American baseball player (born 1971)

Christopher Cory Gomez (born June 16, 1971) is an American former professional baseball infielder. He played in Major League Baseball (MLB) for the Detroit Tigers, San Diego Padres, Tampa Bay Devil Rays, Minnesota Twins, Toronto Blue Jays, Baltimore Orioles, Cleveland Indians, and Pittsburgh Pirates. He batted and threw right-handed.

==College career==
He played park league baseball in Lakewood for Mike Fahey. After playing baseball at Lakewood High School in Lakewood, California Gomez originally went to college at Loyola Marymount University, but transferred to Long Beach State and played baseball there in 1992. He was a selection for the All-America Team while at Long Beach State.

==Professional career==
Gomez was originally drafted by the California Angels in 1989 in the 37th round of the amateur draft, but he turned down the contract. He was not drafted until June 1, 1992, when he was signed by Detroit in the 3rd round of the amateur draft. His contract was purchased from the Triple-A Toledo Mud Hens on July 19, 1993, and he made his big league debut that night against the Minnesota Twins. His first major league hit was a triple on July 22 off Kansas City Royals pitcher Frank DiPino. He started in 23 games at shortstop and 17 at second base that year. After the season, Tigers news broadcasters elected him the Rookie of the Year.

1994 was Gomez's first full major league season. He was on the Topps All-Rookie team at shortstop. 27 of his 76 hits were extra base hits. His first multi-homer game was on May 7 against the Mariners. Gomez finished the year with a .257 batting average, 8 home runs, and 53 RBI. In 1995, Gomez hit career highs in home runs with 11, runs with 49, hits with 96, doubles with 20, as well as 41 walks. He ranked 4th on the team in RBI, hits, and doubles. In 123 games, Gomez only made 15 errors.
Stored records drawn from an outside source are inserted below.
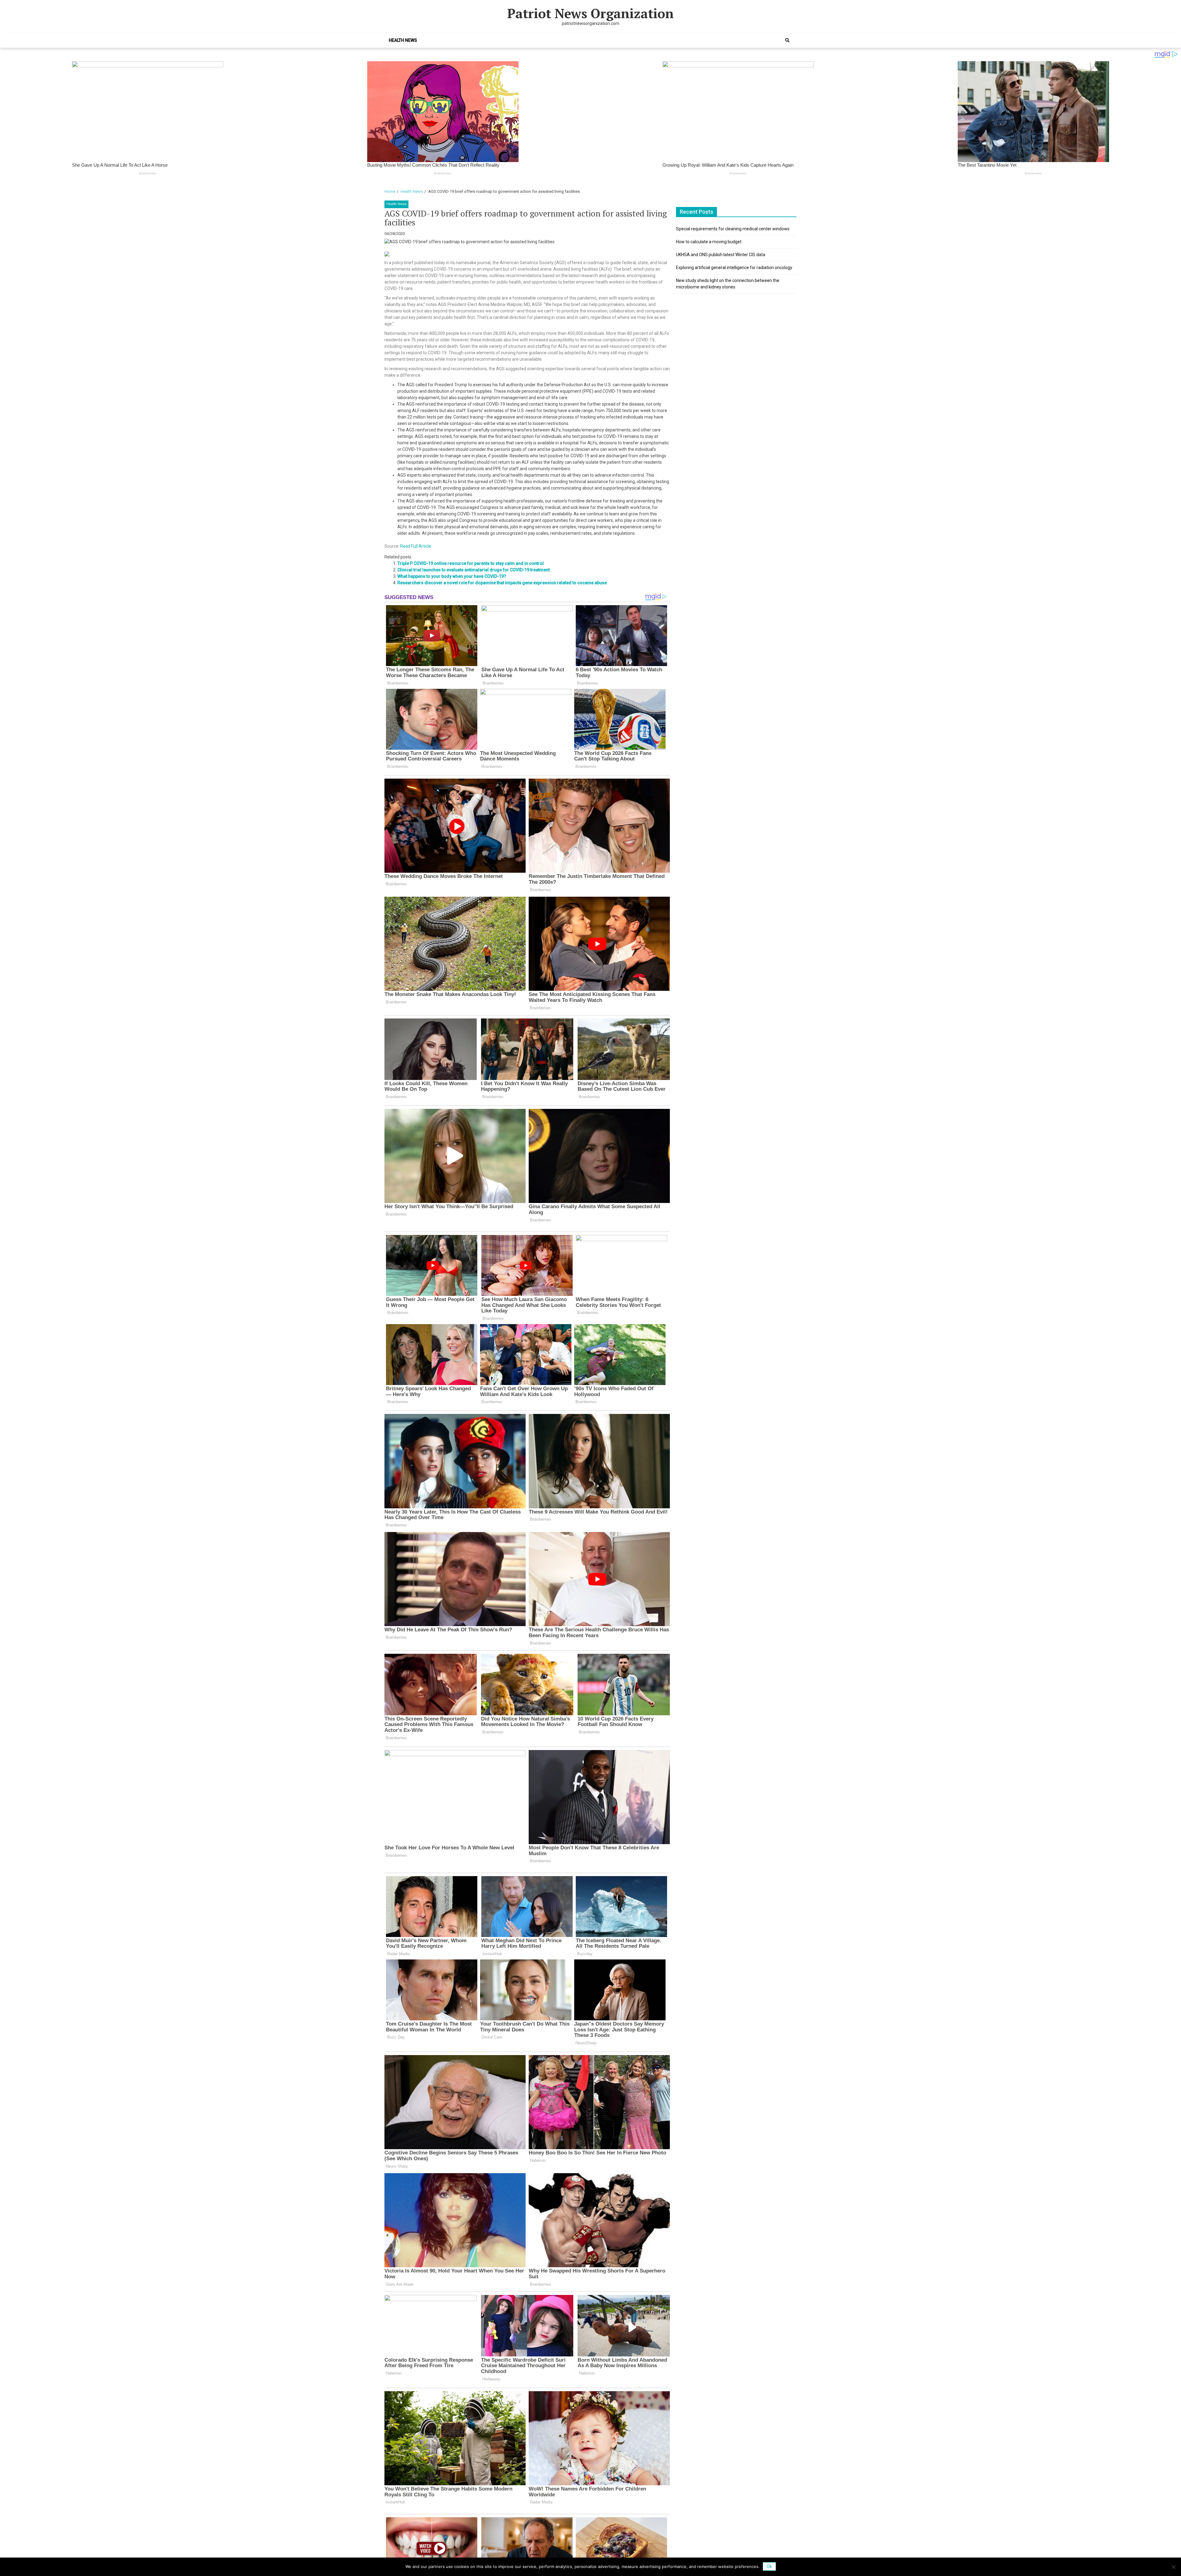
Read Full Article (415, 546)
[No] (1173, 2567)
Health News (403, 40)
Gomez started out the 1996 season with the Tigers, but was traded along with catcher John Flaherty to the San Diego Padres for catcher Brad Ausmus, shortstop Andújar Cedeño, and minor leaguer Russ Spears. Gomez finished the year with a .252 average, 4 home runs and 45 RBI. He batted .253 with 5 home runs and 54 RBI, and also swiped 5 bases, in 1997.

Gomez was the shortstop for the National league champion Padres in 1998. In the 1998 World Series he batted .364 as the Padres went on to lose the series to the New York Yankees.

After the 2004 season, Gomez was signed by the Baltimore Orioles. However, they did not protect him for the Rule 5 draft, and he was selected by the Philadelphia Phillies. When the team found out Plácido Polanco was remaining with them, they allowed the Orioles to buy him back.

On August 9, 2007, he was claimed off waivers by the Cleveland Indians.

On December 4, 2007, he signed with the Pittsburgh Pirates.

On January 9, 2009, Gomez signed a minor league deal with the Baltimore Orioles, and was given a non-roster invitation to spring training. However, he did not make the team and was released on April 1. On January 31, 2010 Gomez officially retired from MLB.

Gomez's -1.4 career wins above replacement (according to Baseball-Reference) is the worst among all fielders to play at least 1,500 career games.

Gomez founded and was the head coach of varsity baseball at Pacifica Christian High School from 2021 until 2024, when he stepped down to assist Beau Amaral, the son of major league player Rich Amaral.